Nuestro hermano Rufino siempre fue el práctico de ese barco y la trajo de Europa
motivado por los sentimientos piadosos que papá le inculcó. Llegó a casa el
mismo año que tú. Era solo el busto y papá se encargo de encontrar al mejor
carpintero del valle para que le completara el cuerpo. Desde entonces, nuestra
puerta estuvo abierta para recibir a vecinos con quien compartir la devoción a Nuestra
Señora de las Mercedes, que ha sabido responder a nuestros afectos y nos tiene
juntos, vivos.
- Eso lo que decía
papá –reaccionó Eduardo- debemos recordar nuestras raíces y honrar a nuestros
antepasados. Saber de dónde venimos, y hacia dónde debemos ir.
- Así es –respondió la
hermana mayor sujetándole el rostro con una mano, viéndolo con maternal amor.
- ¿Es por eso que
dices lo de la guerra, verdad?
- Sí hermano. La
batalla final empieza ahora. Se llevaron las cosas materiales pero no lo que
somos, somos fe y esperanza, somos unidad. ¡Eso somos los paraguayos! Ahora
debemos resistir, debemos recordar lo que pasó, tenemos que cuidar nuestro
idioma, nuestras costumbres y nuestra forma de ser. Eso lo que los aliados querían
aniquilar, pero juramos con nuestra madre Virgen Santa de la Merced de testigo,
que las hermanas Servín no lo permitiremos. Pondremos nuestra parte, no
decaeremos. La verdadera invasión es la se prepara ahora, y es ahora que hay
que resistir.
- Hay mucho por hacer,
hermanas.
La familia se funde en un abrazo mientras el sol avanza camino
al horizonte. Luego ordenan la galería de la casa y preparan un altar que da al
camino que llega a la casa. Como sus padres les enseñaron, dejarán las puertas
de la casa abiertas para quien lo necesite.

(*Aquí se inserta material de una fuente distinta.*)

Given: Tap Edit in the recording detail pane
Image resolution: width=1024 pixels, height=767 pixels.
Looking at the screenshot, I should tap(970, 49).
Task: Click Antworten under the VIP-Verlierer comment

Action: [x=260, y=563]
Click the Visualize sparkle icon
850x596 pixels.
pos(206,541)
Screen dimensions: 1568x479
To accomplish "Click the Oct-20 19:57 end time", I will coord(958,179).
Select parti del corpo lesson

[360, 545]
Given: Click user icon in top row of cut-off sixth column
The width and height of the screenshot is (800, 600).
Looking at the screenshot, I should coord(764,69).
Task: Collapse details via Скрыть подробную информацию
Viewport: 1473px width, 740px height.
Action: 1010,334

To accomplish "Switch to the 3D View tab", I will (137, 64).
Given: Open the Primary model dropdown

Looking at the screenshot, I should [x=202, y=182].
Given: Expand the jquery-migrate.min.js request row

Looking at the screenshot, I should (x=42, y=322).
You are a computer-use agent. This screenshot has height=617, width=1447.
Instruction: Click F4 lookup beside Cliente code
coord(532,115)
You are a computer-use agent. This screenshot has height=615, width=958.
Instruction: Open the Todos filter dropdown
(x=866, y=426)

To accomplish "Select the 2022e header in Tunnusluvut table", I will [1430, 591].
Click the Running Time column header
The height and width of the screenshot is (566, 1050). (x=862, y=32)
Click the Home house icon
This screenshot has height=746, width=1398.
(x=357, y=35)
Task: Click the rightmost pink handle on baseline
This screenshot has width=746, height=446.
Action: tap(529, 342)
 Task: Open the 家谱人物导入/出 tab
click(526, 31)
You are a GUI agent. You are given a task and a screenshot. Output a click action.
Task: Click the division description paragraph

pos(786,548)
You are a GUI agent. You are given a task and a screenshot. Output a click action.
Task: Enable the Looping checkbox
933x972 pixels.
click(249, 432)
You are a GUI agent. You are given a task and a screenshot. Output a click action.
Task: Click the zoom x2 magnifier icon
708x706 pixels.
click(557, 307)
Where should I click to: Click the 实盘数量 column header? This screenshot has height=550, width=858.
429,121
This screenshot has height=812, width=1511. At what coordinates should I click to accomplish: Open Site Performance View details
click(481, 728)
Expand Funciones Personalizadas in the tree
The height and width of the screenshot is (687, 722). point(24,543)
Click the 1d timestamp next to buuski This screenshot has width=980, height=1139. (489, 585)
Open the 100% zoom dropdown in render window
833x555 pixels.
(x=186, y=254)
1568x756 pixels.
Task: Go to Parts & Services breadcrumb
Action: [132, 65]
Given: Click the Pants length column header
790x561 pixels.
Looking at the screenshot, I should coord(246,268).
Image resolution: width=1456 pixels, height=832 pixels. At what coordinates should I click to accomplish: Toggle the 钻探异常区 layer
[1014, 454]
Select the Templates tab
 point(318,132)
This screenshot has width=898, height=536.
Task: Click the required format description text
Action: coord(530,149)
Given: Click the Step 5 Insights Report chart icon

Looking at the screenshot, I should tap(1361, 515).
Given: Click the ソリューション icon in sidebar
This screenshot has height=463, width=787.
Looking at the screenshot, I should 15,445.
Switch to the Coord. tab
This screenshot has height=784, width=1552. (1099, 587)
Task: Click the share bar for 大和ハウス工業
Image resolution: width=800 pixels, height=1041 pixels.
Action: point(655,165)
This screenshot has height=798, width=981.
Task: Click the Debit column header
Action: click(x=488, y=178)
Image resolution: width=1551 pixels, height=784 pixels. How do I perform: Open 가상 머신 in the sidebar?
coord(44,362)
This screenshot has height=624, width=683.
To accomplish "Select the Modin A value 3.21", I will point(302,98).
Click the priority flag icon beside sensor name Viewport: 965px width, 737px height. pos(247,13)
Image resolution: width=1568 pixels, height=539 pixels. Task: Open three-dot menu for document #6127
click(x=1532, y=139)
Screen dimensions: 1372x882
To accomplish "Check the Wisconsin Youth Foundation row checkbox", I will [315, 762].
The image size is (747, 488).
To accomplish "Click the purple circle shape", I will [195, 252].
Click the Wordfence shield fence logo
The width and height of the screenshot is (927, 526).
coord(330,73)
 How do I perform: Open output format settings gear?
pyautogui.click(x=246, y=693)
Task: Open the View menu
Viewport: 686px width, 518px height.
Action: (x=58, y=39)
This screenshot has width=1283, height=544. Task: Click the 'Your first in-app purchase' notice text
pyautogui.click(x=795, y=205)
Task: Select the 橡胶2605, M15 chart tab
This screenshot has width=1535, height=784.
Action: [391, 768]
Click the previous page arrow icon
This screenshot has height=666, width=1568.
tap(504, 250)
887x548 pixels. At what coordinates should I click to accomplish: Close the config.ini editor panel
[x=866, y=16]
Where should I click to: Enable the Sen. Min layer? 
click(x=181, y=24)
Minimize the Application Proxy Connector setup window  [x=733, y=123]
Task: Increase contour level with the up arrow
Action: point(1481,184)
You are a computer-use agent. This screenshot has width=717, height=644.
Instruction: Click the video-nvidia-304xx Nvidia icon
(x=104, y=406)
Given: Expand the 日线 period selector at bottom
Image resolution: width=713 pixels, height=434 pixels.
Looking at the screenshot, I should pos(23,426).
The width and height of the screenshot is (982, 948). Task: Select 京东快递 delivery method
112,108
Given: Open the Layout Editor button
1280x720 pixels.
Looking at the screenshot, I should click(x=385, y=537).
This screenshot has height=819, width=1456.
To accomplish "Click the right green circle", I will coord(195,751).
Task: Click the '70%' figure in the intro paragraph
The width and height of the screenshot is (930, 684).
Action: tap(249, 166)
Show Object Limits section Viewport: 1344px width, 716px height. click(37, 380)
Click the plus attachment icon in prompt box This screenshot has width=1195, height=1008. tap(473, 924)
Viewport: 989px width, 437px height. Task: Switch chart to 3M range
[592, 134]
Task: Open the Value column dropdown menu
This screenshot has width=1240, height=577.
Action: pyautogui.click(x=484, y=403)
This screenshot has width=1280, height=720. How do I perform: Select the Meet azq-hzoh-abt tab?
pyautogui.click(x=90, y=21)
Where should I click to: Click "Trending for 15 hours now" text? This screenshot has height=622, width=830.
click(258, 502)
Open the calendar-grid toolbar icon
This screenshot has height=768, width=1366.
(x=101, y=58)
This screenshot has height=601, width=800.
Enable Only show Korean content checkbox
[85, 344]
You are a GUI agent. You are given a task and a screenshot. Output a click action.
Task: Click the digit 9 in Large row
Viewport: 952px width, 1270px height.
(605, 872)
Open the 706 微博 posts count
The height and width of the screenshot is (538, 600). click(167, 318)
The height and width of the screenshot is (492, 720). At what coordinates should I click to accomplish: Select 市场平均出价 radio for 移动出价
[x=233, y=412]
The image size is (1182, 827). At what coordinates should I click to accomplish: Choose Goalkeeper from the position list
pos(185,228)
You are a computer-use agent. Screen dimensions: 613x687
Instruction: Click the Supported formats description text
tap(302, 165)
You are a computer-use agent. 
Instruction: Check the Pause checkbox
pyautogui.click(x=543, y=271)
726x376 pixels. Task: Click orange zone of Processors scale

Esa noche, último sábado del otoño de 1870, luego de asearse y
compartir la improvisada cena, los Servín encierran con un semicírculo a la
patrona de la comunidad y rezan el rosario. Cada quien un misterio gozoso.
Luego se duermen a sus pies, después de mucho tiempo, sin miedo y con la
esperanza de un mañana.
Los meses pasan y la casa está reparada. El color y los aromas
del jardín anuncian la llegada de la primavera. La familia Servín y toda la
comunidad está contenta porque la imagen de la Virgen “de la mercé” ha vuelto
de Tobatí, donde un anciano artesano la ha restaurado. Tanto amor se dedicó al
trabajo y tan esperada fue ella que, desde que la descubrieron, nadie dudó de
que ese rostro santo era el de la misma Virgen María.
Tiempo después, la comunidad se levanta de nuevo en torno a la
capilla familiar. Devoción y comunidad crecen, al punto que la imagen migra a
una nueva casa, más grande, en donde las hermanas Servín siguen siendo sus
cuidadoras. Eduardo, a su vez, se convierte en un adulto trabajador y
solidario, vecino conocido y querido en la comunidad de Valle Puku.
Los argentinos se van primero, los brasileros después. Se
agradece esta liberación a la Virgen de las Mercedes, que intercede por los
presos. Se le canta y ora en castellano y también en guaraní. El Paraguay puede
de nuevo ser dueño de sí mismo.
Unas manos callosas se tomas entre sí, dos mujeres y un hombre.
Sonriendo, alguien exclama:
- Hermanas, ustedes siempre tuvieron la razón. Hemos ganado la guerra.